▶ **WHAT THE TASK REQUIRES**
Write out the entries exactly. None of the pictures should appear in the copy.

** GIVEN DATA follows **

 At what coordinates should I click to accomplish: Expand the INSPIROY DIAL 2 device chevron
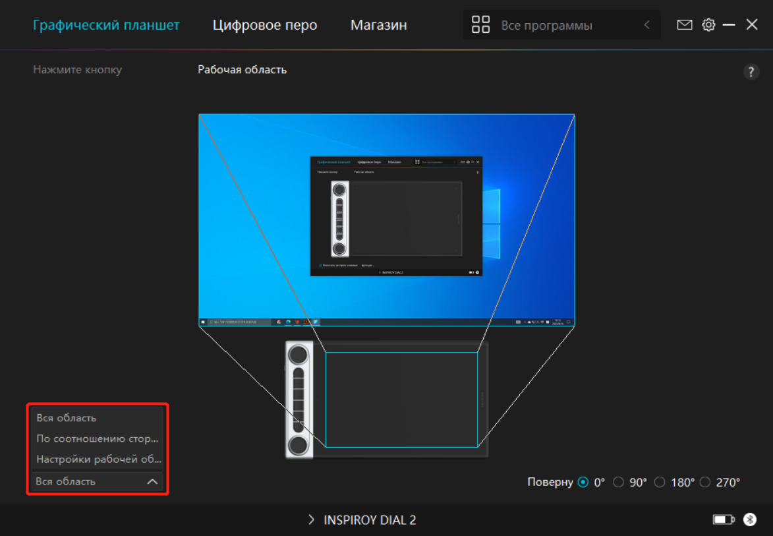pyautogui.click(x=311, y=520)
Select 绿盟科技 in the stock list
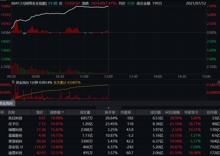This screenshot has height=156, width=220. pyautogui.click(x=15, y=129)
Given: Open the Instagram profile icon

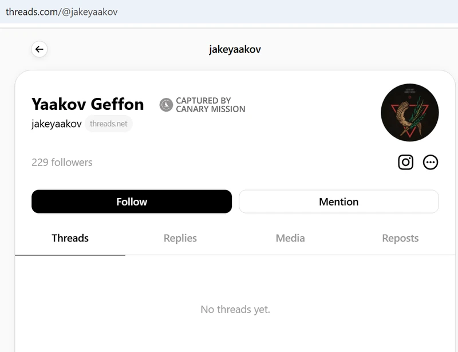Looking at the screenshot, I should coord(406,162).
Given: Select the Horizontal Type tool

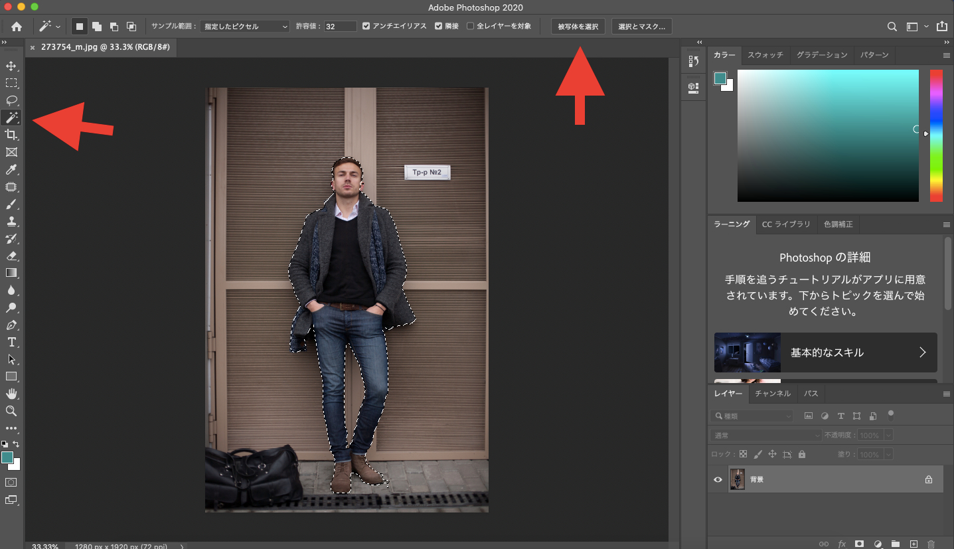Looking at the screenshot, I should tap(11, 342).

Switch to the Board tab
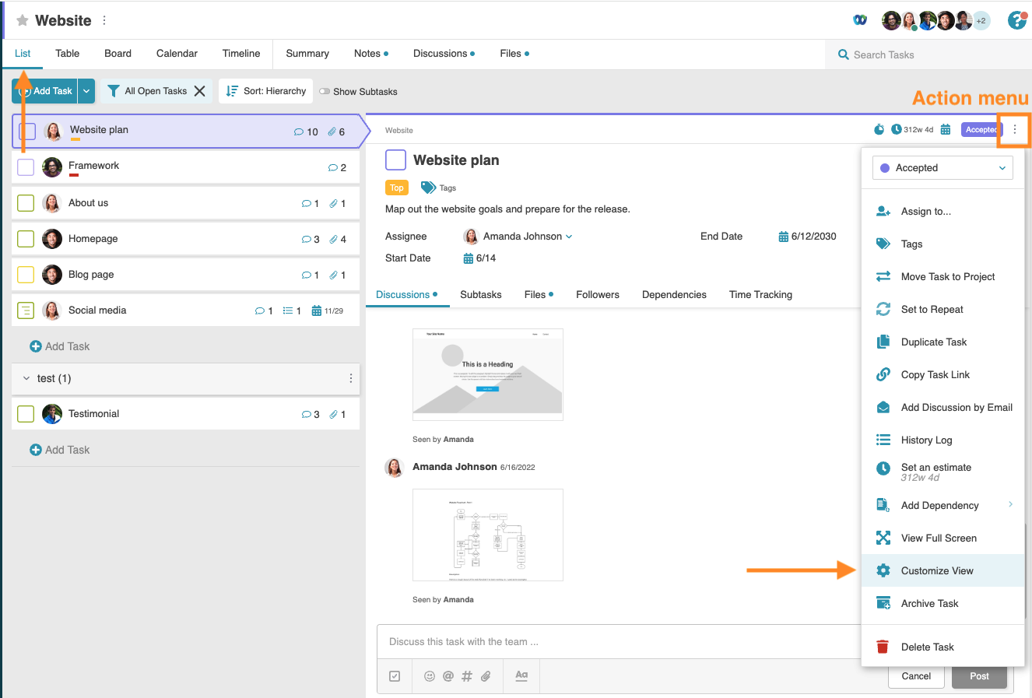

** End of GIVEN DATA **

▶ **RESPONSE AREA**
 At what coordinates should I click to accomplish: Expand the INSPIROY DIAL 2 device chevron
pyautogui.click(x=311, y=520)
Select 绿盟科技 in the stock list
This screenshot has height=156, width=220. pyautogui.click(x=15, y=129)
Given: Open the Instagram profile icon

Looking at the screenshot, I should coord(406,162).
Given: Select the Horizontal Type tool

Looking at the screenshot, I should tap(11, 342).

Switch to the Board tab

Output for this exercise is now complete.